§ Exercise description
What you return should match every record exactly, with the images removed.

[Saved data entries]
☆ ☆ ☆ ☆

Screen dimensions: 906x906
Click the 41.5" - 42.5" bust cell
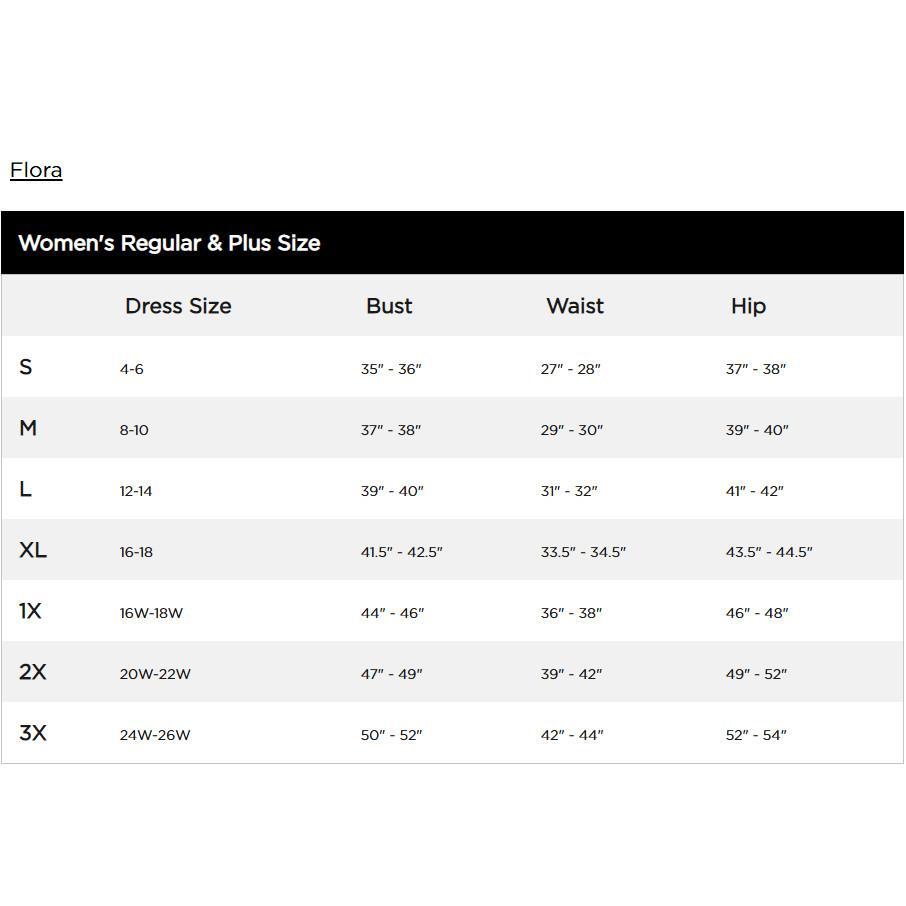coord(401,552)
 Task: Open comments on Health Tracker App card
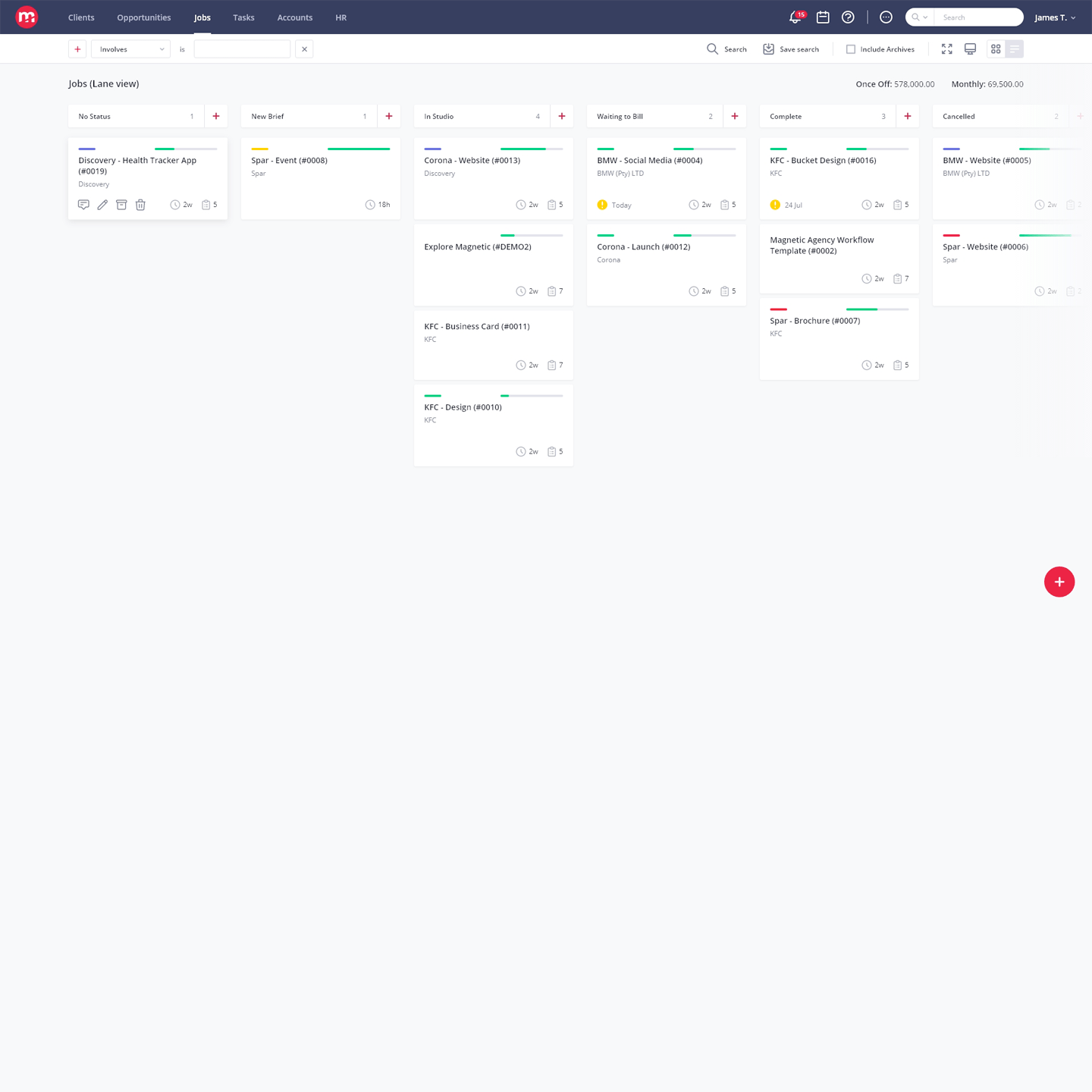click(x=83, y=205)
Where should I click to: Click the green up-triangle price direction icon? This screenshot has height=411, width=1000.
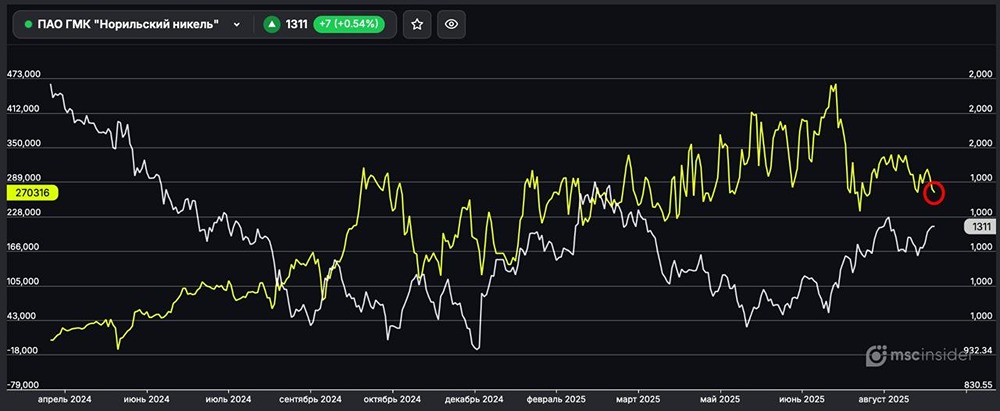(x=271, y=24)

☆ ☆ ☆ ☆

§ Result of this task
Screen dimensions: 906x906
Click the 41.5" - 42.5" bust cell
coord(401,552)
 Task: Open comments on Health Tracker App card
click(x=83, y=205)
Where should I click to: Click the green up-triangle price direction icon? This screenshot has height=411, width=1000.
(x=271, y=24)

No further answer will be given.